Inspire… Expire… Inspire… Expire… Lentement… Lentement… Lentement…
Le yoga imprégnait désormais tellement ma vie qu’il en vint à rejaillir sur ma pensée. Dans un quotidien silencieux et solitaire, une telle discipline vécue me fit naître à la pensée, à une pensée véritablement personnelle. Pour moi qui n’avais jamais été porté que par mes pulsions, un fatras de clichés et d’idées convenues, ce phénomène fut si surprenant que la première fois je crus entendre une voix tant cette pensée était claire et nette. Cette illumination m’entraîna à me confronter à moi-même, et j’ai commencé à réaliser le gâchis dans lequel j’avais entraîné ma vie.
https://www.inrees.com/articles/ma-plus-belle-evasion/
"J'ai compris, une fois sorti de prison, la nécessité absolue d'être en accord avec soi-même.

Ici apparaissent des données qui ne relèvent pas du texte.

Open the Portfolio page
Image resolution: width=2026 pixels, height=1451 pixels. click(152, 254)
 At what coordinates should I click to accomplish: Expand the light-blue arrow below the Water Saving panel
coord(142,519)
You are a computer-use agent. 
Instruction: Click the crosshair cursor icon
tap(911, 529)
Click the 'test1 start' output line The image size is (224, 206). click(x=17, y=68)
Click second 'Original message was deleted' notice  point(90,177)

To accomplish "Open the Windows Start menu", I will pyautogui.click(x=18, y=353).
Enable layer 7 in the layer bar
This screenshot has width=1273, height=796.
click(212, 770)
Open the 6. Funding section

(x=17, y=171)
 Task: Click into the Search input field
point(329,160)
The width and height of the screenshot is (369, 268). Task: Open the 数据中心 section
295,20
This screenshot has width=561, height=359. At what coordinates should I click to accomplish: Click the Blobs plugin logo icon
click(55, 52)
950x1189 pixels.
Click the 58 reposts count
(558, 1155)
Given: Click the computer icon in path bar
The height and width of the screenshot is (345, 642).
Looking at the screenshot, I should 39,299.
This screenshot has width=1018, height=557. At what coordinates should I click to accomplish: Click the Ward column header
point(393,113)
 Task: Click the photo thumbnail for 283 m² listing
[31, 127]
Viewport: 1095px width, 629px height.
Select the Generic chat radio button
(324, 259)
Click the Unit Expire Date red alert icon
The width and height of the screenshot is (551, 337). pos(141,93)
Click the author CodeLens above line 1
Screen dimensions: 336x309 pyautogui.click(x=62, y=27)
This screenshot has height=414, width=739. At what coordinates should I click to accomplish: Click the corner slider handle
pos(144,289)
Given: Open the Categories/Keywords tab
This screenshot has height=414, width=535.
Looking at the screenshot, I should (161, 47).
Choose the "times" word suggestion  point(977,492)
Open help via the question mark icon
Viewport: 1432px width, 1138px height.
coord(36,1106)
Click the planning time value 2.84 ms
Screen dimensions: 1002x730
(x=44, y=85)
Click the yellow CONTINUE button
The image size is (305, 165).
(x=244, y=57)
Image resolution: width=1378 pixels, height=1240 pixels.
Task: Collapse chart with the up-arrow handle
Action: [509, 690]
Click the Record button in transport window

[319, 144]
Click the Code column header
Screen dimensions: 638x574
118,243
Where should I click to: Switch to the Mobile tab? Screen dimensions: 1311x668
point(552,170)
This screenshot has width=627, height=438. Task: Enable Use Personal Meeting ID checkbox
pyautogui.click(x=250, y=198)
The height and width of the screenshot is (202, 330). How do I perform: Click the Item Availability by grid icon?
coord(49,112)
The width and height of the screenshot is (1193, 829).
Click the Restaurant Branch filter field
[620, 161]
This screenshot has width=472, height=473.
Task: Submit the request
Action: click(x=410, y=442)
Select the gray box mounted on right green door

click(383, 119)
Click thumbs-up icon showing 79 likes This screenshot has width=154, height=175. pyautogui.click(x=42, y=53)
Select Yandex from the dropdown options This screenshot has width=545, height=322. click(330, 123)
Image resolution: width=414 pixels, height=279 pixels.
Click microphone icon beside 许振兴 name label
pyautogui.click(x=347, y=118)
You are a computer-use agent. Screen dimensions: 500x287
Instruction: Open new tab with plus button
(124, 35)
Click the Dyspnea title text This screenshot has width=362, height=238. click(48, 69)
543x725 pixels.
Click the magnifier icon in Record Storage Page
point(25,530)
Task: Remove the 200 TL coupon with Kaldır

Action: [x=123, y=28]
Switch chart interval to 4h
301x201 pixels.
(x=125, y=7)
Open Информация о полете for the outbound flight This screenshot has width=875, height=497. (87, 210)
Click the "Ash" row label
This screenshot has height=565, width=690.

De ne pas s'encombrer la tête avec des broutilles, des petits tracas. On ne sait plus accueillir ce qui nous est offert. On oublie trop le goût des choses. Moi j'ai redécouvert le goût de l'eau. Pour ceux qui en ont à volonté, elle peut paraître insipide. Pour ceux qui en ont manqué, elle a un goût fantastique. Personnellement, j'ai eu très soif. Aujourd'hui, j'aime et je vis pour être sans regret au moment de mourir."